I have the following "pretend" implementation of a semaphore's wait() operation. Assume a single core, single processor environement:

wait () { 
 Disable interrupts
 sem->value--
 if (sem->value < 0) {
 save_state (current) ; //"Manually" save the context of the current running process
 State[current] = Blocked; //Block it
 Queue current to block queue;
 current = Select from the ready queue; //Select another process to run
 State[current] = Running; //Put the retrieved process in the running state
 restore_state (current); //"Manually" restore the context of the new process
 }
 Enable interrupts
}

The implementation is to test our knowledge on disabling interrupts to protect the critical section. One of the questions is to determine whether the new process that is selected from the ready queue in wait() runs while interrupts are disabled or after they are enabled.

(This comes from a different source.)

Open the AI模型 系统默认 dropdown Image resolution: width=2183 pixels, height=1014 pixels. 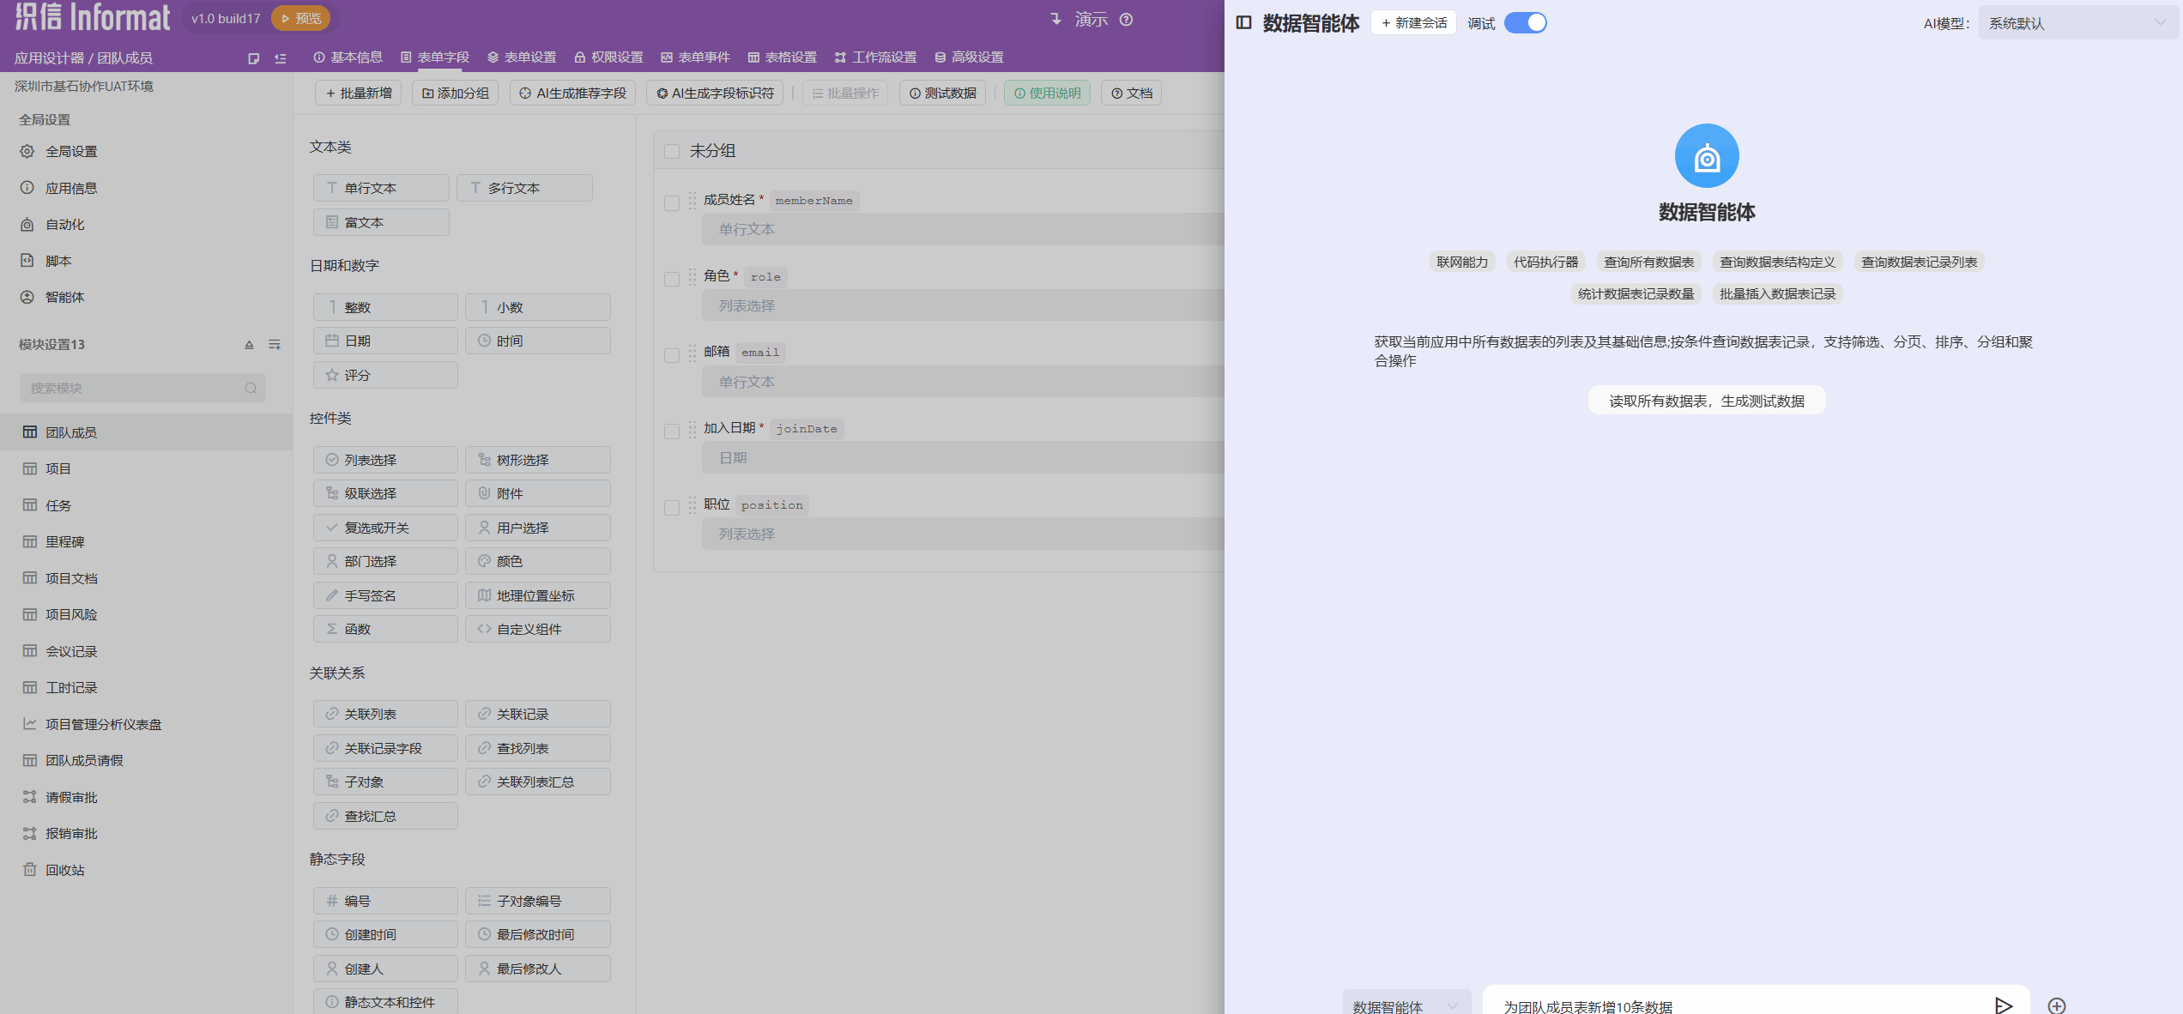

I'm struggling with the answer as I see it in two ways.

  • (Obvious answer): The process is allowed to run while interrupts are disabled since clearly this is what the code is intended to do. But I have my doubts...
  • When interrupts are disabled the kernel is not aware of any changes made to the running state/blocked state. The register and other resource allocations can only be done after interrupts have been enabled.

Any tips would be greatly appreciated.

1
operating-systemsemaphoreinterrupt

1 Answers

0
votes

If a process/thread is able to run with interrupts disabled, then that process/thread is able to prevent the operating system from interrupting it, and therefore able to hog all CPU time, and can therefore be an unstoppable malicious denial of service attack.

For some CPUs under some conditions (e.g. 80x86 with IOPL set to 3) it is possible for an OS to allow a process/thread to disable IRQs, and is possible to let a process/thread run with IRQs disabled but without the ability to enable/disable IRQs (e.g. disable IRQs in the kernel just before returning to user-space); but because they're security disasters very few operating systems will allow either.

However; semaphores also involve interaction with the scheduler (blocking a task until it can acquire the semaphore, and unblocking a task when it can acquire the semaphore), and the scheduler (its "ready to run" queues, processs/thread states, etc) and the ability to access the full process/thread's state (e.g. special "kernel only" registers, like whichever register controls which virtual address space is currently selected) are also typically only accessible from kernel's code (and not allowed to be accessed from user-space, by a process/thread).

In other words; it's reasonable (ignoring bizarre and unlikely cases) to assume that over 50% of the code in your wait() function can not be implemented in user-space and must be implemented in the kernel; and therefore it's reasonable to assume that your wait() function is intended to be implemented in the kernel (and not intended to be implemented in user-space, by a process or thread).